• ASSIGNMENT:
Convert the rows below into a JSON list of strings, one string per line, leaving out blank lines.

• RECORDS FOR PROCESSING:

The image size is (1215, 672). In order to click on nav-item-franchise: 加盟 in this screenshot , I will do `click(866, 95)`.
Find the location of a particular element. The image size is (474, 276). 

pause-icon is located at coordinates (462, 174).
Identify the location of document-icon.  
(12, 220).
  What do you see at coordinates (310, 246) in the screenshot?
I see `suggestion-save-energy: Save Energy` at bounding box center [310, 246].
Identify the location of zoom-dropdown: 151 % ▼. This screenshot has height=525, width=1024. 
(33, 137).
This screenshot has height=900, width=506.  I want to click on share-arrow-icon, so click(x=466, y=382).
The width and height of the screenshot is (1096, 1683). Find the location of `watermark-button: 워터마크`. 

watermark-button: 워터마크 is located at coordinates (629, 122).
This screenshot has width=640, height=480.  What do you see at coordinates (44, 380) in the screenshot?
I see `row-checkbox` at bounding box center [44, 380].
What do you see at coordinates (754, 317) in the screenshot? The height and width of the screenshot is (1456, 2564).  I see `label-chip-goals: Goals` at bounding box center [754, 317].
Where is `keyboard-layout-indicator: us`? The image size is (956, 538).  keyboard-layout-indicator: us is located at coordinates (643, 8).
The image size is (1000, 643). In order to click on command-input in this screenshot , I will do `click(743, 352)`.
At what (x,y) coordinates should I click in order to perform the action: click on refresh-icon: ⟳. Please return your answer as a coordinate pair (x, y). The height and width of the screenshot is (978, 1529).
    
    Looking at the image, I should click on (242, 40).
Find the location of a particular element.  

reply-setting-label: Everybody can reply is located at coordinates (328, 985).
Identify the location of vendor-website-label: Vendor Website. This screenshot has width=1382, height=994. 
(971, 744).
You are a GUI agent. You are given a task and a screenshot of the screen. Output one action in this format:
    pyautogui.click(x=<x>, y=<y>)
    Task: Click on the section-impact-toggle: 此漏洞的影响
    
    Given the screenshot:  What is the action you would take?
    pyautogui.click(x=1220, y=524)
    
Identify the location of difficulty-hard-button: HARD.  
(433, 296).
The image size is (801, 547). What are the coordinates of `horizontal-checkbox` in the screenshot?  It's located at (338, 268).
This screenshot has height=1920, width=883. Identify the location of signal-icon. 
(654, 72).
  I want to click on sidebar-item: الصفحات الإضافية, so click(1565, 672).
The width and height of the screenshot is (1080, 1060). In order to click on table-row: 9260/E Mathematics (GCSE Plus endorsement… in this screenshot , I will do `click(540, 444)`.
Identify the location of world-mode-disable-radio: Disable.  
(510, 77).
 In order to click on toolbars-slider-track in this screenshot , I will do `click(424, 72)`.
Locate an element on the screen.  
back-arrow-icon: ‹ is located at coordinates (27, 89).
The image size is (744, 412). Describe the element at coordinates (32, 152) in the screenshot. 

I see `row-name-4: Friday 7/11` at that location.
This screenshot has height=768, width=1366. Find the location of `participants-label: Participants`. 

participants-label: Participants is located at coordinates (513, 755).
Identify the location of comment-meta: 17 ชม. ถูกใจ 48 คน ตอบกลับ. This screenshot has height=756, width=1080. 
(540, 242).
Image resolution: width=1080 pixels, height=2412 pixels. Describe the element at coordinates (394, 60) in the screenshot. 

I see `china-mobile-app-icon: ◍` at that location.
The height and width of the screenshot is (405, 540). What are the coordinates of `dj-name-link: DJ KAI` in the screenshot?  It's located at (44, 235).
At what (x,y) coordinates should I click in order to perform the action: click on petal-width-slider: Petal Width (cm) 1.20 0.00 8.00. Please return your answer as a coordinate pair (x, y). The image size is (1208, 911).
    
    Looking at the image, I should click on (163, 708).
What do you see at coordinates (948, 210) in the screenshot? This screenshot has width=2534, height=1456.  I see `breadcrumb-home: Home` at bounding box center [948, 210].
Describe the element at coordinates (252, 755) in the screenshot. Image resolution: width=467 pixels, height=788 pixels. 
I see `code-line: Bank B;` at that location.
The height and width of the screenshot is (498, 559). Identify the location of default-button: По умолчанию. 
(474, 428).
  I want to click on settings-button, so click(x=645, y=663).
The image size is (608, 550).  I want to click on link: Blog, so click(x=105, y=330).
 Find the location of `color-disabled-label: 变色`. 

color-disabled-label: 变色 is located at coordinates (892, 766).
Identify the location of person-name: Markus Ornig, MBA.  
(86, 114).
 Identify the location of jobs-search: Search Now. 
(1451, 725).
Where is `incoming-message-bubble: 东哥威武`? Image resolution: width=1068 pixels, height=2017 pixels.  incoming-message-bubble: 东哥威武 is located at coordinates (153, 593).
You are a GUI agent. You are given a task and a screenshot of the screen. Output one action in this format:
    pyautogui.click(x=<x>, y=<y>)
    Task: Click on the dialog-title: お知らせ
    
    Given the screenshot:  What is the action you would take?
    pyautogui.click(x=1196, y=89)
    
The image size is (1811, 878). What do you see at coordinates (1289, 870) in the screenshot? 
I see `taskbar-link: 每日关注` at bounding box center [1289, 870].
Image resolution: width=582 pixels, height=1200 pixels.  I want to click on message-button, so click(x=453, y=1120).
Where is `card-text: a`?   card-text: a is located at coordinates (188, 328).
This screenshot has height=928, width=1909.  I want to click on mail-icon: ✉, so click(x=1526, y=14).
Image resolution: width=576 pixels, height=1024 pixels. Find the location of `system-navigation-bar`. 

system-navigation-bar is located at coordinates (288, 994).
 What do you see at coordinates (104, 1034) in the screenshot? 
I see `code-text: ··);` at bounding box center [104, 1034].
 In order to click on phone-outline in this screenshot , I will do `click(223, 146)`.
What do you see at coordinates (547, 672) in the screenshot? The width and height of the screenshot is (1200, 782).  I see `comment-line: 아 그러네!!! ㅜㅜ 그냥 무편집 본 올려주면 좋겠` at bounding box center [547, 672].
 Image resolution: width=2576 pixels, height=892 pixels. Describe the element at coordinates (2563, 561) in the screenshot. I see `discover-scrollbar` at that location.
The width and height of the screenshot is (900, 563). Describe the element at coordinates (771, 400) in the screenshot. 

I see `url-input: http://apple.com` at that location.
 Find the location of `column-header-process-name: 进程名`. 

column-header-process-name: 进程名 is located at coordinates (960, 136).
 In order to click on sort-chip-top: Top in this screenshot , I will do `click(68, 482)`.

• TASK OUTPUT:
[
  "The image size is (1215, 672). In order to click on nav-item-franchise: 加盟 in this screenshot , I will do `click(866, 95)`.",
  "Find the location of a particular element. The image size is (474, 276). ",
  "pause-icon is located at coordinates (462, 174).",
  "Identify the location of document-icon.  ",
  "(12, 220).",
  "  What do you see at coordinates (310, 246) in the screenshot?",
  "I see `suggestion-save-energy: Save Energy` at bounding box center [310, 246].",
  "Identify the location of zoom-dropdown: 151 % ▼. This screenshot has height=525, width=1024. ",
  "(33, 137).",
  "This screenshot has height=900, width=506.  I want to click on share-arrow-icon, so click(x=466, y=382).",
  "The width and height of the screenshot is (1096, 1683). Find the location of `watermark-button: 워터마크`. ",
  "watermark-button: 워터마크 is located at coordinates (629, 122).",
  "This screenshot has width=640, height=480.  What do you see at coordinates (44, 380) in the screenshot?",
  "I see `row-checkbox` at bounding box center [44, 380].",
  "What do you see at coordinates (754, 317) in the screenshot? The height and width of the screenshot is (1456, 2564).  I see `label-chip-goals: Goals` at bounding box center [754, 317].",
  "Where is `keyboard-layout-indicator: us`? The image size is (956, 538).  keyboard-layout-indicator: us is located at coordinates (643, 8).",
  "The image size is (1000, 643). In order to click on command-input in this screenshot , I will do `click(743, 352)`.",
  "At what (x,y) coordinates should I click in order to perform the action: click on refresh-icon: ⟳. Please return your answer as a coordinate pair (x, y). The height and width of the screenshot is (978, 1529).",
  "    Looking at the image, I should click on (242, 40).",
  "Find the location of a particular element.  ",
  "reply-setting-label: Everybody can reply is located at coordinates (328, 985).",
  "Identify the location of vendor-website-label: Vendor Website. This screenshot has width=1382, height=994. ",
  "(971, 744).",
  "You are a GUI agent. You are given a task and a screenshot of the screen. Output one action in this format:",
  "    pyautogui.click(x=<x>, y=<y>)",
  "    Task: Click on the section-impact-toggle: 此漏洞的影响",
  "    Given the screenshot:  What is the action you would take?",
  "    pyautogui.click(x=1220, y=524)",
  "Identify the location of difficulty-hard-button: HARD.  ",
  "(433, 296).",
  "The image size is (801, 547). What are the coordinates of `horizontal-checkbox` in the screenshot?  It's located at (338, 268).",
  "This screenshot has height=1920, width=883. Identify the location of signal-icon. ",
  "(654, 72).",
  "  I want to click on sidebar-item: الصفحات الإضافية, so click(1565, 672).",
  "The width and height of the screenshot is (1080, 1060). In order to click on table-row: 9260/E Mathematics (GCSE Plus endorsement… in this screenshot , I will do `click(540, 444)`.",
  "Identify the location of world-mode-disable-radio: Disable.  ",
  "(510, 77).",
  " In order to click on toolbars-slider-track in this screenshot , I will do `click(424, 72)`.",
  "Locate an element on the screen.  ",
  "back-arrow-icon: ‹ is located at coordinates (27, 89).",
  "The image size is (744, 412). Describe the element at coordinates (32, 152) in the screenshot. ",
  "I see `row-name-4: Friday 7/11` at that location.",
  "This screenshot has height=768, width=1366. Find the location of `participants-label: Participants`. ",
  "participants-label: Participants is located at coordinates (513, 755).",
  "Identify the location of comment-meta: 17 ชม. ถูกใจ 48 คน ตอบกลับ. This screenshot has height=756, width=1080. ",
  "(540, 242).",
  "Image resolution: width=1080 pixels, height=2412 pixels. Describe the element at coordinates (394, 60) in the screenshot. ",
  "I see `china-mobile-app-icon: ◍` at that location.",
  "The height and width of the screenshot is (405, 540). What are the coordinates of `dj-name-link: DJ KAI` in the screenshot?  It's located at (44, 235).",
  "At what (x,y) coordinates should I click in order to perform the action: click on petal-width-slider: Petal Width (cm) 1.20 0.00 8.00. Please return your answer as a coordinate pair (x, y). The image size is (1208, 911).",
  "    Looking at the image, I should click on (163, 708).",
  "What do you see at coordinates (948, 210) in the screenshot? This screenshot has width=2534, height=1456.  I see `breadcrumb-home: Home` at bounding box center [948, 210].",
  "Describe the element at coordinates (252, 755) in the screenshot. Image resolution: width=467 pixels, height=788 pixels. ",
  "I see `code-line: Bank B;` at that location.",
  "The height and width of the screenshot is (498, 559). Identify the location of default-button: По умолчанию. ",
  "(474, 428).",
  "  I want to click on settings-button, so click(x=645, y=663).",
  "The image size is (608, 550).  I want to click on link: Blog, so click(x=105, y=330).",
  " Find the location of `color-disabled-label: 变色`. ",
  "color-disabled-label: 变色 is located at coordinates (892, 766).",
  "Identify the location of person-name: Markus Ornig, MBA.  ",
  "(86, 114).",
  " Identify the location of jobs-search: Search Now. ",
  "(1451, 725).",
  "Where is `incoming-message-bubble: 东哥威武`? Image resolution: width=1068 pixels, height=2017 pixels.  incoming-message-bubble: 东哥威武 is located at coordinates (153, 593).",
  "You are a GUI agent. You are given a task and a screenshot of the screen. Output one action in this format:",
  "    pyautogui.click(x=<x>, y=<y>)",
  "    Task: Click on the dialog-title: お知らせ",
  "    Given the screenshot:  What is the action you would take?",
  "    pyautogui.click(x=1196, y=89)",
  "The image size is (1811, 878). What do you see at coordinates (1289, 870) in the screenshot? ",
  "I see `taskbar-link: 每日关注` at bounding box center [1289, 870].",
  "Image resolution: width=582 pixels, height=1200 pixels.  I want to click on message-button, so click(x=453, y=1120).",
  "Where is `card-text: a`?   card-text: a is located at coordinates (188, 328).",
  "This screenshot has height=928, width=1909.  I want to click on mail-icon: ✉, so click(x=1526, y=14).",
  "Image resolution: width=576 pixels, height=1024 pixels. Find the location of `system-navigation-bar`. ",
  "system-navigation-bar is located at coordinates (288, 994).",
  " What do you see at coordinates (104, 1034) in the screenshot? ",
  "I see `code-text: ··);` at bounding box center [104, 1034].",
  " In order to click on phone-outline in this screenshot , I will do `click(223, 146)`.",
  "What do you see at coordinates (547, 672) in the screenshot? The width and height of the screenshot is (1200, 782).  I see `comment-line: 아 그러네!!! ㅜㅜ 그냥 무편집 본 올려주면 좋겠` at bounding box center [547, 672].",
  " Image resolution: width=2576 pixels, height=892 pixels. Describe the element at coordinates (2563, 561) in the screenshot. I see `discover-scrollbar` at that location.",
  "The width and height of the screenshot is (900, 563). Describe the element at coordinates (771, 400) in the screenshot. ",
  "I see `url-input: http://apple.com` at that location.",
  " Find the location of `column-header-process-name: 进程名`. ",
  "column-header-process-name: 进程名 is located at coordinates (960, 136).",
  " In order to click on sort-chip-top: Top in this screenshot , I will do `click(68, 482)`."
]